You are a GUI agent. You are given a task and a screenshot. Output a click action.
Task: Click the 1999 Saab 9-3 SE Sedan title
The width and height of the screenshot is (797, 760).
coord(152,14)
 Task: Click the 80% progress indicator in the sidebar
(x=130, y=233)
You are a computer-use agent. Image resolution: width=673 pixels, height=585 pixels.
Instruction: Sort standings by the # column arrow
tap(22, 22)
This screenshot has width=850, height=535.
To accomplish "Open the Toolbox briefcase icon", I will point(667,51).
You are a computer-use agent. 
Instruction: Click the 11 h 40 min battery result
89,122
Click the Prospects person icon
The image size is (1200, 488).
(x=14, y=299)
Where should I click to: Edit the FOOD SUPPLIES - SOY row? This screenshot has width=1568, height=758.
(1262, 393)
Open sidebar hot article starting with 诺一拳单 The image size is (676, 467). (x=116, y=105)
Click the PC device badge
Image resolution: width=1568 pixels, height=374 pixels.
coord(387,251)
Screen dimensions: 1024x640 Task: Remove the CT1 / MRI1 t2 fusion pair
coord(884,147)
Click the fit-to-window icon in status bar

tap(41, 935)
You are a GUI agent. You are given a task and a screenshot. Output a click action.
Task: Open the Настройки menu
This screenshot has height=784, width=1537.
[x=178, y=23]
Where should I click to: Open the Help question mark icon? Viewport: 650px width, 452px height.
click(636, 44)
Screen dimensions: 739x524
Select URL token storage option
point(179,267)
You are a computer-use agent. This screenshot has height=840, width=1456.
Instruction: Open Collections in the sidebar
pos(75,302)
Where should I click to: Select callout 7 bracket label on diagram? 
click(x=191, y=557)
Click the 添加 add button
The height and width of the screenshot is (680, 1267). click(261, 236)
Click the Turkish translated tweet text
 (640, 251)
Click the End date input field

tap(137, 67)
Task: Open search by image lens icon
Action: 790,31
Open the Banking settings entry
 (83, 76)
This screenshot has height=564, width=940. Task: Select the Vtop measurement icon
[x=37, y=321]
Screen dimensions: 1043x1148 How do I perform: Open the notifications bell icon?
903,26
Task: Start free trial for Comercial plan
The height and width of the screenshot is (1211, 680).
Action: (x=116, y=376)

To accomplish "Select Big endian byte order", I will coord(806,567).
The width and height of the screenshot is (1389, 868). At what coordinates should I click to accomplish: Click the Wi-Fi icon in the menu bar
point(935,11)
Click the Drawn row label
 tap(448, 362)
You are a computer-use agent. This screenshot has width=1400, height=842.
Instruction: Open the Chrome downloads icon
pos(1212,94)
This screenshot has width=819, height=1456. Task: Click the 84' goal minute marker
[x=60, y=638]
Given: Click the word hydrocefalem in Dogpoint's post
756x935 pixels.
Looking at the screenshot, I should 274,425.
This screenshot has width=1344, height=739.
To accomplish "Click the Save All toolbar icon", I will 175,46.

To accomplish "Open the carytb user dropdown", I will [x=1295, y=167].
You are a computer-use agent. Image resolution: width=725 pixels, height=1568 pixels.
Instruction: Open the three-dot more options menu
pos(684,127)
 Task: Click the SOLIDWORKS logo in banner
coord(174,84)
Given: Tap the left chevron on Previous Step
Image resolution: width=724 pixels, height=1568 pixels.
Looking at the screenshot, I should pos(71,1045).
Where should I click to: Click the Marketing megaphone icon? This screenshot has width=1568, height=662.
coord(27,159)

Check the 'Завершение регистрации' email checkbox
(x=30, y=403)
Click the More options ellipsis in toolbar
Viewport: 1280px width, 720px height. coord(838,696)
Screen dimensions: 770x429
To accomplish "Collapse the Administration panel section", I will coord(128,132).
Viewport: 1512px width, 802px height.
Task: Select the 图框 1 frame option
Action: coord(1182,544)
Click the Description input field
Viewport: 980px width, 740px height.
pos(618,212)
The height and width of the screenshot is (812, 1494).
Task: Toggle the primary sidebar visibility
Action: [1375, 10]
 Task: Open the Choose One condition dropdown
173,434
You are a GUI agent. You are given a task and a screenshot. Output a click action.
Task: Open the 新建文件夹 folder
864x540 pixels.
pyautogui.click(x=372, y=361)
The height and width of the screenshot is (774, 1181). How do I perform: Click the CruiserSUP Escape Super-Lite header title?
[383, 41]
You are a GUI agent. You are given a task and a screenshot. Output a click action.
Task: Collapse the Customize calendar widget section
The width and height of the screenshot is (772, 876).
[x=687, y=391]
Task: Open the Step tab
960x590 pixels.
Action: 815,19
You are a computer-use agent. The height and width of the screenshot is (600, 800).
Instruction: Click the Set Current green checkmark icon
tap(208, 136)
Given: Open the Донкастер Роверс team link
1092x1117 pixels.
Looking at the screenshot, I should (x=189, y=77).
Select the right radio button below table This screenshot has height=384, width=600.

____________

* Exercise task
Rewrite all of the entries above, changing each occurrence of "computer-use agent" to "desktop assistant" and keeping every other word and character the same.

* Expected answer
You are a GUI agent. You are given a task and a screenshot. Output a click action.
Task: Click the 1999 Saab 9-3 SE Sedan title
The width and height of the screenshot is (797, 760).
coord(152,14)
 Task: Click the 80% progress indicator in the sidebar
(x=130, y=233)
You are a desktop assistant. Image resolution: width=673 pixels, height=585 pixels.
Instruction: Sort standings by the # column arrow
tap(22, 22)
This screenshot has width=850, height=535.
To accomplish "Open the Toolbox briefcase icon", I will point(667,51).
You are a desktop assistant. 
Instruction: Click the 11 h 40 min battery result
89,122
Click the Prospects person icon
The image size is (1200, 488).
(x=14, y=299)
Where should I click to: Edit the FOOD SUPPLIES - SOY row? This screenshot has width=1568, height=758.
(1262, 393)
Open sidebar hot article starting with 诺一拳单 The image size is (676, 467). (x=116, y=105)
Click the PC device badge
Image resolution: width=1568 pixels, height=374 pixels.
coord(387,251)
Screen dimensions: 1024x640 Task: Remove the CT1 / MRI1 t2 fusion pair
coord(884,147)
Click the fit-to-window icon in status bar

tap(41, 935)
You are a GUI agent. You are given a task and a screenshot. Output a click action.
Task: Open the Настройки menu
This screenshot has height=784, width=1537.
[x=178, y=23]
Where should I click to: Open the Help question mark icon? Viewport: 650px width, 452px height.
click(636, 44)
Screen dimensions: 739x524
Select URL token storage option
point(179,267)
You are a desktop assistant. This screenshot has height=840, width=1456.
Instruction: Open Collections in the sidebar
pos(75,302)
Where should I click to: Select callout 7 bracket label on diagram? 
click(x=191, y=557)
Click the 添加 add button
The height and width of the screenshot is (680, 1267). click(261, 236)
Click the Turkish translated tweet text
 (640, 251)
Click the End date input field

tap(137, 67)
Task: Open search by image lens icon
Action: 790,31
Open the Banking settings entry
 (83, 76)
This screenshot has height=564, width=940. Task: Select the Vtop measurement icon
[x=37, y=321]
Screen dimensions: 1043x1148 How do I perform: Open the notifications bell icon?
903,26
Task: Start free trial for Comercial plan
The height and width of the screenshot is (1211, 680).
Action: (x=116, y=376)

To accomplish "Select Big endian byte order", I will coord(806,567).
The width and height of the screenshot is (1389, 868). At what coordinates should I click to accomplish: Click the Wi-Fi icon in the menu bar
point(935,11)
Click the Drawn row label
 tap(448, 362)
You are a desktop assistant. This screenshot has width=1400, height=842.
Instruction: Open the Chrome downloads icon
pos(1212,94)
This screenshot has width=819, height=1456. Task: Click the 84' goal minute marker
[x=60, y=638]
Given: Click the word hydrocefalem in Dogpoint's post
756x935 pixels.
Looking at the screenshot, I should 274,425.
This screenshot has width=1344, height=739.
To accomplish "Click the Save All toolbar icon", I will 175,46.

To accomplish "Open the carytb user dropdown", I will [x=1295, y=167].
You are a desktop assistant. Image resolution: width=725 pixels, height=1568 pixels.
Instruction: Open the three-dot more options menu
pos(684,127)
 Task: Click the SOLIDWORKS logo in banner
coord(174,84)
Given: Tap the left chevron on Previous Step
Image resolution: width=724 pixels, height=1568 pixels.
Looking at the screenshot, I should pos(71,1045).
Where should I click to: Click the Marketing megaphone icon? This screenshot has width=1568, height=662.
coord(27,159)

Check the 'Завершение регистрации' email checkbox
(x=30, y=403)
Click the More options ellipsis in toolbar
Viewport: 1280px width, 720px height. coord(838,696)
Screen dimensions: 770x429
To accomplish "Collapse the Administration panel section", I will coord(128,132).
Viewport: 1512px width, 802px height.
Task: Select the 图框 1 frame option
Action: coord(1182,544)
Click the Description input field
Viewport: 980px width, 740px height.
pos(618,212)
The height and width of the screenshot is (812, 1494).
Task: Toggle the primary sidebar visibility
Action: [1375, 10]
 Task: Open the Choose One condition dropdown
173,434
You are a GUI agent. You are given a task and a screenshot. Output a click action.
Task: Open the 新建文件夹 folder
864x540 pixels.
pyautogui.click(x=372, y=361)
The height and width of the screenshot is (774, 1181). How do I perform: Click the CruiserSUP Escape Super-Lite header title?
[383, 41]
You are a GUI agent. You are given a task and a screenshot. Output a click action.
Task: Collapse the Customize calendar widget section
The width and height of the screenshot is (772, 876).
[x=687, y=391]
Task: Open the Step tab
960x590 pixels.
Action: 815,19
You are a desktop assistant. The height and width of the screenshot is (600, 800).
Instruction: Click the Set Current green checkmark icon
tap(208, 136)
Given: Open the Донкастер Роверс team link
1092x1117 pixels.
Looking at the screenshot, I should (x=189, y=77).
Select the right radio button below table This screenshot has height=384, width=600.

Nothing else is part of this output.